For someone who calls himself a film director, Morgan Spurlock spends a lot of time in front of the camera. He’s really a showman; you can tell by his Zapata moustache. But he’s also a one-trick pony. It is an entertaining trick nonetheless, thanks partly to the faux naïf charm with which it is performed: he likes to “go native”.

With his first film, Super Size Me (2004), he did the unspeakable and ate only at McDonald’s for a month, “supersizing” whenever it was suggested to him. With his latest film, POM Wonderful Presents: The Greatest Movie Ever Sold, he has funded a documentary about advertising and product placement entirely through income he raised by advertising and product placement. The film therefore contains three commercial breaks for various sponsors, all of them featuring Spurlock, and is full of shots that contain prominently positioned brand names.

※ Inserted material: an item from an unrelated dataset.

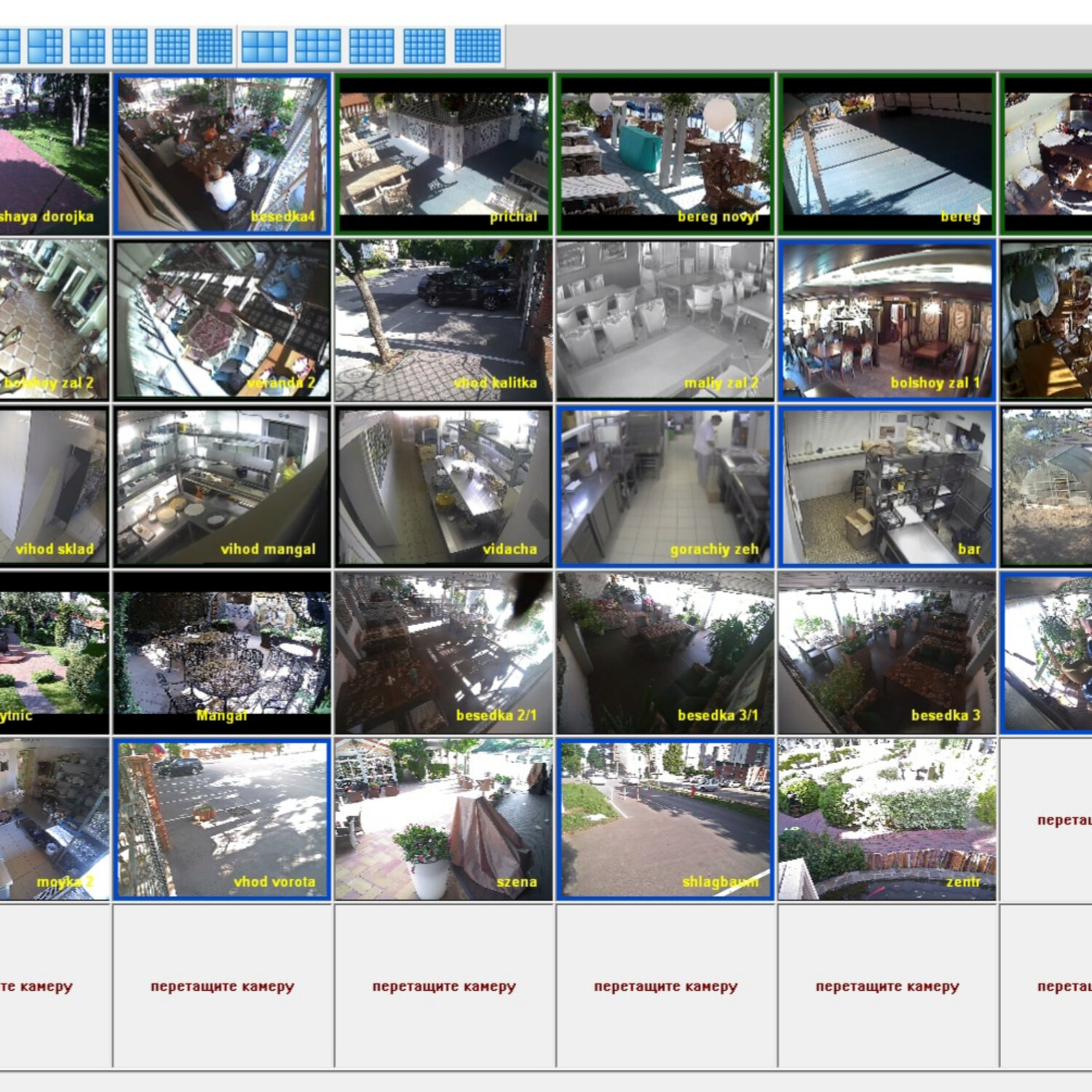Select the bolshoy zal 1 camera

(887, 320)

During the course of POM Wonderful, as my local multiplex insists on calling it (thus delivering value for money to Spurlock’s sponsors), we see him talking to public relations executives, businessmen, academics, communications experts and assorted celebrities such as Donald Trump, Ralph Nader, Quentin Tarantino and Noam Chomsky. So brief are these soundbites, and so detached are they from their context, that they are virtually meaningless. Even the more interesting of the talking heads do little more than state the obvious. They serve the purpose of granting Spurlock the credibility he would otherwise lack.

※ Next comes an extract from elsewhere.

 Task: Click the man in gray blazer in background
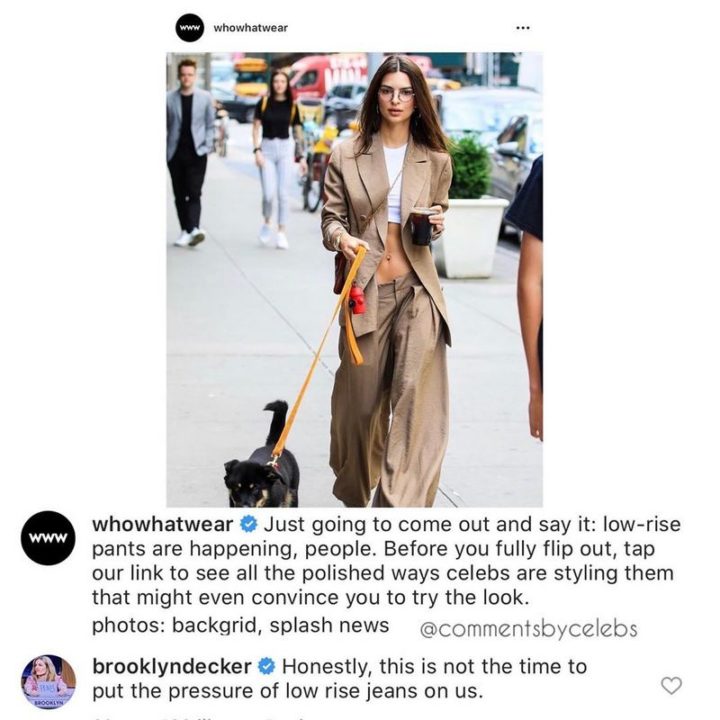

One of the more worthwhile, Nader, observes Spurlock’s dilemma: “Out of this film may come a transformed, corporatised Morgan Spurlock. That’s your challenge.” At which point Spurlock tries to sell Nader a pair of shoes made by one of his sponsors.

Chomsky, too, recognises the challenge facing the film-maker, and warns him that, should he resist the temptations dangled in front of him, “you’ll end up in Montana growing your own food!” Growing one’s own food is not regarded as a virtue in the US, and the compulsion to sell one’s soul as a means of avoiding such a fate extends even to state schools, which are obliged to supplement their dwindling funds by selling advertising space on outside walls.

“At what point do I let myself do everyone else’s bidding?” Spurlock asks at one stage, anxious as to where his sponsors’ demands will end. His desperation to sell himself makes the problem a pressing one. Even so, the question of how implicated he becomes in the act of selling is less important than it appears, because the sheepish grin on his face indicates that the enterprise is ironic. Spurlock sets out to discover whether the businesses he approaches are publicity-hungry enough to fund a film documenting the absurdity of product placement in our lives. Of course they are. But I wonder whether it was something he needed to prove.

Spurlock’s theme isn’t original, but then none of his films has had anything original to say. I’m not sure it really matters, because he’s a winsome presence, and the sight of him baiting his prey is the principal attraction of his films. POM Wonderful (pomegranate juice, in case you’re in doubt) is apparently 40 per cent as effective as Viagra. It is amusing to watch Spurlock pitch a commercial to the POM chief executive – one in which, he says, he will sport a huge erection that demonstrates the beneficial effects of her product.

“Well,” says the CEO, “you could make the point with more subtlety.” Indeed. Spurlock is second cousin to Louis Theroux, with the same ability to insinuate himself into people’s good graces before killing them with kindness. Except that killing isn’t what he goes in for.

As the consumer’s champion, Spurlock lacks the fangs of, say, Michael Moore. Where Moore sets out to nail the bastards, Spurlock just wants to roll around on the carpet. His portrayal of the hard-nosed businessmen at Sheetz, the petrol-station chain, for instance, has the effect of humanising them. He cannot help it because his principal object is to entertain – something he does with brio.

POM Wonderful will change nothing. It will tell you nothing you don’t already know, nor will it make you more aware of the extent to which advertising has permeated the culture. It won’t even make you less susceptible to its effects. Let’s face it, some members of its audience may even, having noted the “beneficial effects”, rush from the cinema to bulk-buy supplies of a certain pomegranate drink – in which case POM Wonderful will have served as nothing more than a 90-minute commercial break.